▶ **Work instructions**
Word for word, retype the first line of the records and every following line through the one containing "This screenshot has height=942, width=1094.".

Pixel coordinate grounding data
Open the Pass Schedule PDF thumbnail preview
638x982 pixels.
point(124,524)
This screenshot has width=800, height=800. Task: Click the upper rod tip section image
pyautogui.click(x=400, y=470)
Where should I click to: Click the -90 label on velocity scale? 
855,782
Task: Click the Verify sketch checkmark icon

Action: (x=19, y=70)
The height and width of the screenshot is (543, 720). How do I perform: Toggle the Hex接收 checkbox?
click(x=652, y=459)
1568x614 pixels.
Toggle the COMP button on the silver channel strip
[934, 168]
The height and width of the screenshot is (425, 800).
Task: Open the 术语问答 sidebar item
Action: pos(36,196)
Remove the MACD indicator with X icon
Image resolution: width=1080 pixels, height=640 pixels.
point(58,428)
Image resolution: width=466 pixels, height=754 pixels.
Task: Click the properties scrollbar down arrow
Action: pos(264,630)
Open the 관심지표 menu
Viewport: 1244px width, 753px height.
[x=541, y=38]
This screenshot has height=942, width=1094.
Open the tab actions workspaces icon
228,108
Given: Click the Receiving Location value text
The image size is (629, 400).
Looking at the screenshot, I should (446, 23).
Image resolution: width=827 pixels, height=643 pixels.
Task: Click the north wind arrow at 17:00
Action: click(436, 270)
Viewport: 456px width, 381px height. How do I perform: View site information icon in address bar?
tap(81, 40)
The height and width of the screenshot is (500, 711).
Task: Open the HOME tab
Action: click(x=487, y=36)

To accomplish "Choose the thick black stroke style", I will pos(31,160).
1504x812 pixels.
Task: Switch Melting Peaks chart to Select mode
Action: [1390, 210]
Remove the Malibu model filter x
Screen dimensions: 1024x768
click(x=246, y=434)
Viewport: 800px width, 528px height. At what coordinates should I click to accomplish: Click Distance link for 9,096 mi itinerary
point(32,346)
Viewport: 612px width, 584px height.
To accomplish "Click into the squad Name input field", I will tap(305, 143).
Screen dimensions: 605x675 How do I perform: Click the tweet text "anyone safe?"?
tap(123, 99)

▶ **Solved exercise**
Open the Pass Schedule PDF thumbnail preview
638x982 pixels.
point(124,524)
This screenshot has width=800, height=800. Task: Click the upper rod tip section image
pyautogui.click(x=400, y=470)
Where should I click to: Click the -90 label on velocity scale? 
855,782
Task: Click the Verify sketch checkmark icon

Action: (x=19, y=70)
The height and width of the screenshot is (543, 720). How do I perform: Toggle the Hex接收 checkbox?
click(x=652, y=459)
1568x614 pixels.
Toggle the COMP button on the silver channel strip
[934, 168]
The height and width of the screenshot is (425, 800).
Task: Open the 术语问答 sidebar item
Action: pos(36,196)
Remove the MACD indicator with X icon
Image resolution: width=1080 pixels, height=640 pixels.
point(58,428)
Image resolution: width=466 pixels, height=754 pixels.
Task: Click the properties scrollbar down arrow
Action: pos(264,630)
Open the 관심지표 menu
Viewport: 1244px width, 753px height.
[x=541, y=38]
This screenshot has height=942, width=1094.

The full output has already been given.